DOKUMENT >>
= = = = =

Zudem betonte Kindermann nochmals die Forderung des DAV, die Anwaltsgebühren zu erhöhen und an die Tariflohnentwicklung anzupassen. Auch dies sei ein Schritt, um allen Menschen den Zugang zur anwaltlichen Dienstleistung zu gewährleisten. Gerade in ländlichen Regionen „zeichnet sich bei Allgemeinanwälten ein ähnlicher Mangel ab wie bei Allgemeinmedizinern“, warnt Kindermann.

Georg Mascolo DAT 2019
Festvortrag von Georg Mascolo

Georg Mascolo, Leiter der Recherchekooperation NDR/WDR/SZ, verwies während des Festvortrags der Eröffnungsveranstaltung insbesondere auf die EU-Länder, in denen der Rechtsstaat bedroht sei, erinnerte aber auch an die friedliche Revolution vor 30 Jahren in der DDR, die von Leipzig ausgegangen sei: „Ohne sie wären wir heute nicht hier. Die meisten von uns jedenfalls.“

Reform der Strafprozessordnung: Ablehnung von Befangenheits- und Beweisanträgen

Die im Eckpunktepapier der Bundesregierung besprochene StPO-Reform soll neue Möglichkeiten zur Ablehnung missbräuchlicher Befangenheits- und Beweisanträge schaffen, um Verfahrensverzögerungen zu vermeiden. Der DAV sieht das Risiko einer vorschnellen Ablehnung von Anträgen. „Beweisantragsrechte sind das verfassungsrechtlich verbürgte Recht des Angeklagten auf sachliche Teilhabe am Beweisstoff“, mahnt Edith Kindermann. „Sie dienen nicht der Verfahrensbehinderung, sondern sind oft die einzige Möglichkeit des Angeklagten, auf die Beweiserhebung in der Hauptverhandlung Einfluss nehmen zu können.“

Der Möglichkeit zur Bündelung der Nebenklage ist der DAV gegenüber offen. „Wir haben keine generellen Vorbehalte gegen Maßnahmen zur Prozessökonomie von Strafverfahren“, so Kindermann, „nur gegen solche Vorhaben, durch die Beschuldigtenrechte verkürzt werden.“

Legal Tech – keine Anpassung des RDG notwendig

Die Bundesregierung habe erkannt, dass Legal Tech einen Beitrag zum Rechtsstaat leiste, erwähnte Christiane Wirtz, Staatssekretärin des Bundesministeriums der Justiz, im Grußwort des Anwaltstags. Auch der DAV stehe dem Thema positiv gegenüber. Automa­ti­sierte Rechts­dienst­leis­tungen sollten jedoch weiterhin nur durch Rechtsanwältinnen und Rechtsanwälte erbracht werden dürfen. Daher sei auch keine Anpassung des RDG notwendig. Jeder, der Rechtsdienstleistungen anbiete, unterliege somit ohnehin dem anwaltlichen Berufsrecht.

= = = = =

AUFGABEN >>
(a) Beantworte anhand des Berichts über den Anwaltstag oben die folgenden Fragen.
(i) Welche Funktion hat Georg Mascolo?
(ii) An welche Entwicklung sollen die Anwaltsgebühren nach der Forderung des DAV angepasst werden?
(iii) Welches Amt hat Christiane Wirtz?
(b) Führe den Bericht über den Anwaltstag oben im Anschluss an seinen letzten Satz weiter.

= = = = =

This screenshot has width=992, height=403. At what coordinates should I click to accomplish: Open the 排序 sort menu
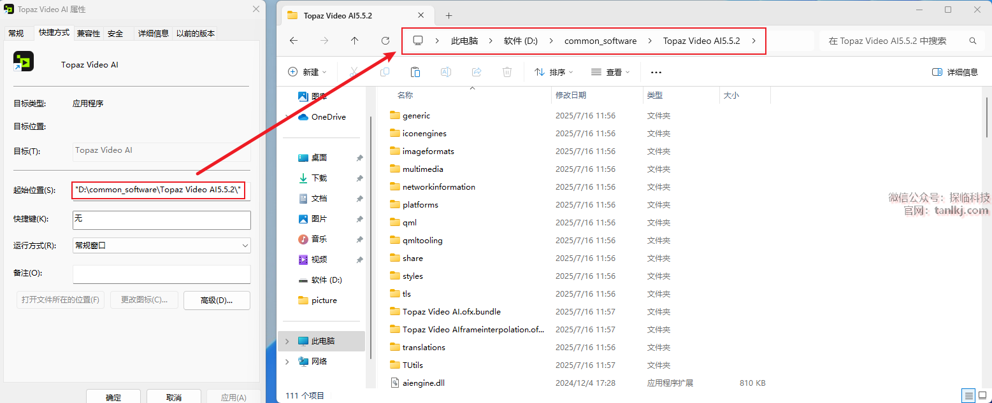[553, 72]
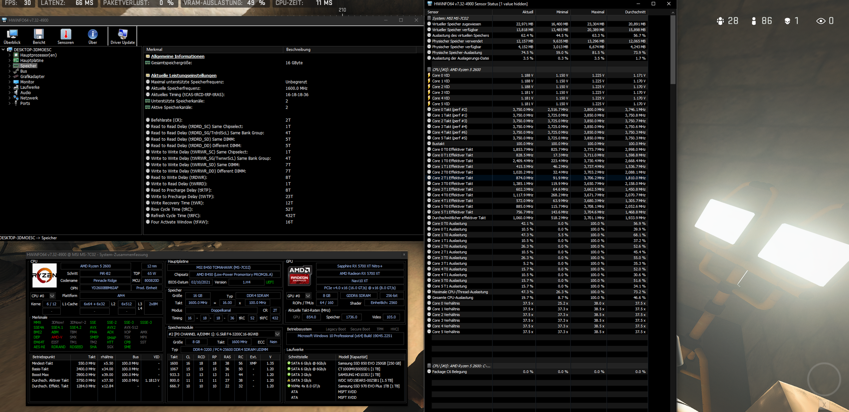
Task: Select the Grafikadapter icon in the tree
Action: (16, 76)
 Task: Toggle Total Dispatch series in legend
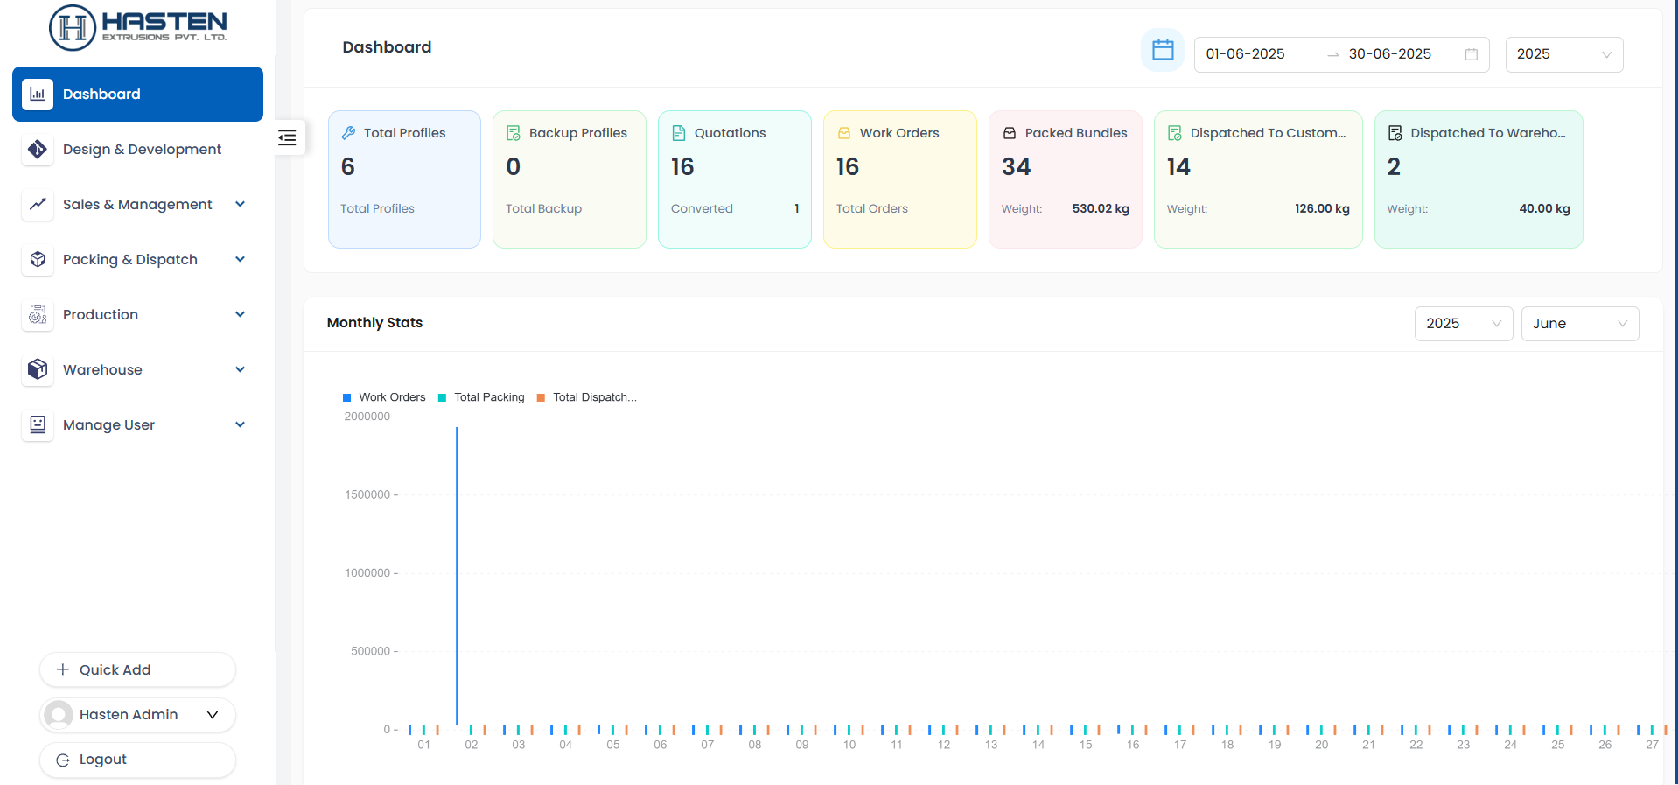[x=586, y=397]
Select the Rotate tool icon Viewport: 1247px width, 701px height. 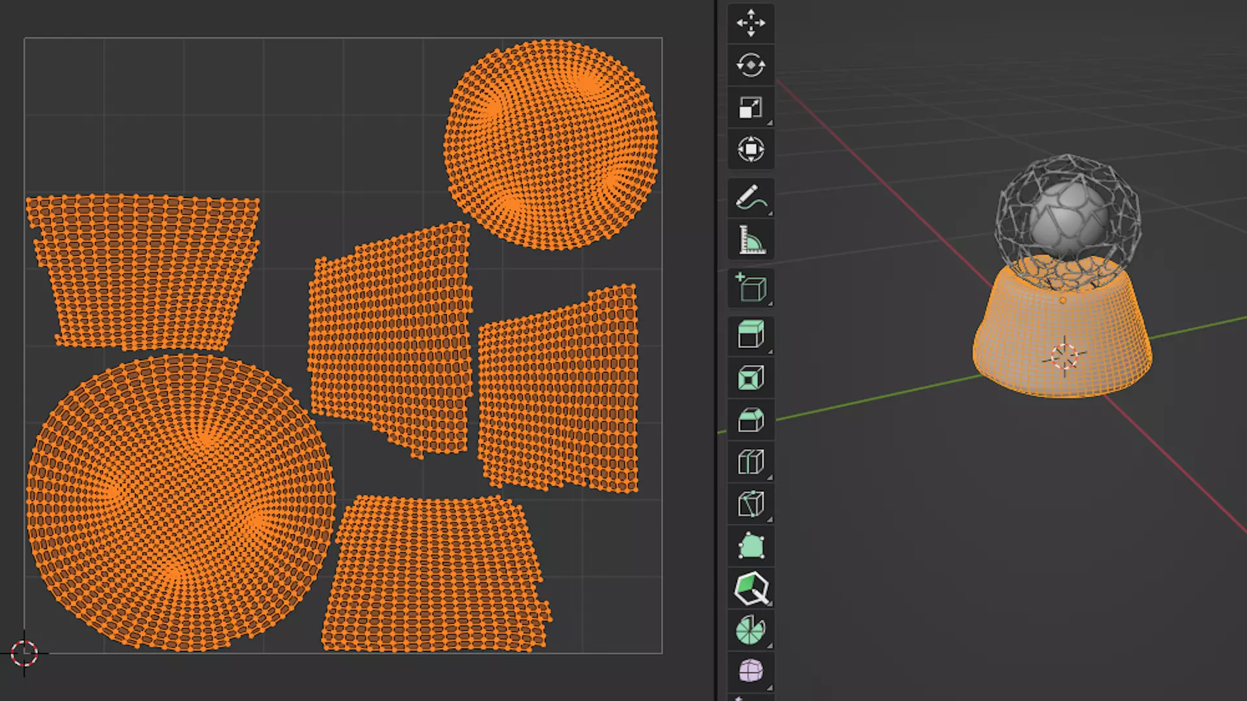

= = = = =

LÖSUNGEN JE AUFGABE >>
(a)
(i) Er ist Leiter der Recherchekooperation NDR/WDR/SZ.
(ii) An die Tariflohnentwicklung.
(iii) Sie ist Staatssekretärin des Bundesministeriums der Justiz.

(b)
Vielfältige Fachveranstaltungen zu beruflichen und rechtspolitischen Themen

Das Thema Legal Tech spielte auch in einigen Fachvorträgen eine zentrale Rolle, u. a. in der Veranstaltung „Neuer Zugang zum Recht durch Legal Tech?“ oder „Zwischen Anwaltsfabrik und Legal Tech – Wo bleibt der unabhängige Anwalt?“, und auch in der begleitenden Fachausstellung AdvoTec präsentierten viele Legal-Tech-Anbieter, ihre Lösungen für ein digitales und effizientes Arbeiten.

Die Zukunft von ReFas und ReNos

Fachvortrag Fachkräfte DAT 2019
Fachveranstaltung „Kanzlei künftig ohne Fachkräfte?“

Einer der 50 Fachvorträge des DAT warf einen Blick auf den Berufsstand der ReFas und ReNos und stellte die provokante Frage: „Kanzlei künftig ohne Fachkräfte?“ Hier ging es um den Mangel an ausgebildeten Fachkräften in Kanzleien, die Mitarbeitergewinnung und -bindung und die Frage, was eine Reform der Ausbildungsverordnung bringen kann. Immer mehr Kanzleien haben Probleme, geeignetes Personal zu finden. Ein Grund hierfür sei, dass der Beruf der ReFa und ReNo bei vielen jungen Leuten wenig bis gar nicht präsent sei. Die neue Kampagne „Ein Job für kluge Köpfe“ des DAV möchte daher gezielt junge Menschen ansprechen und ihnen den Beruf ReFa/ReNo näherbringen.

Während des Fachvortrags wurde auch eine neue Weiterbildungsmöglichkeit für Kanzleimitarbeiter diskutiert. So stehe zur Debatte, neben der Ausbildung zur ReFa/ReNo und Rechtsfachwirt/in eine weitere Ausbildung „zwischenzuschalten“. Hier solle sich der/die ReFa innerhalb einer zweijährigen Ausbildung – wie der Anwalt selbst – auf ein Rechtsgebiet, z. B. Familienrecht, spezialisieren können.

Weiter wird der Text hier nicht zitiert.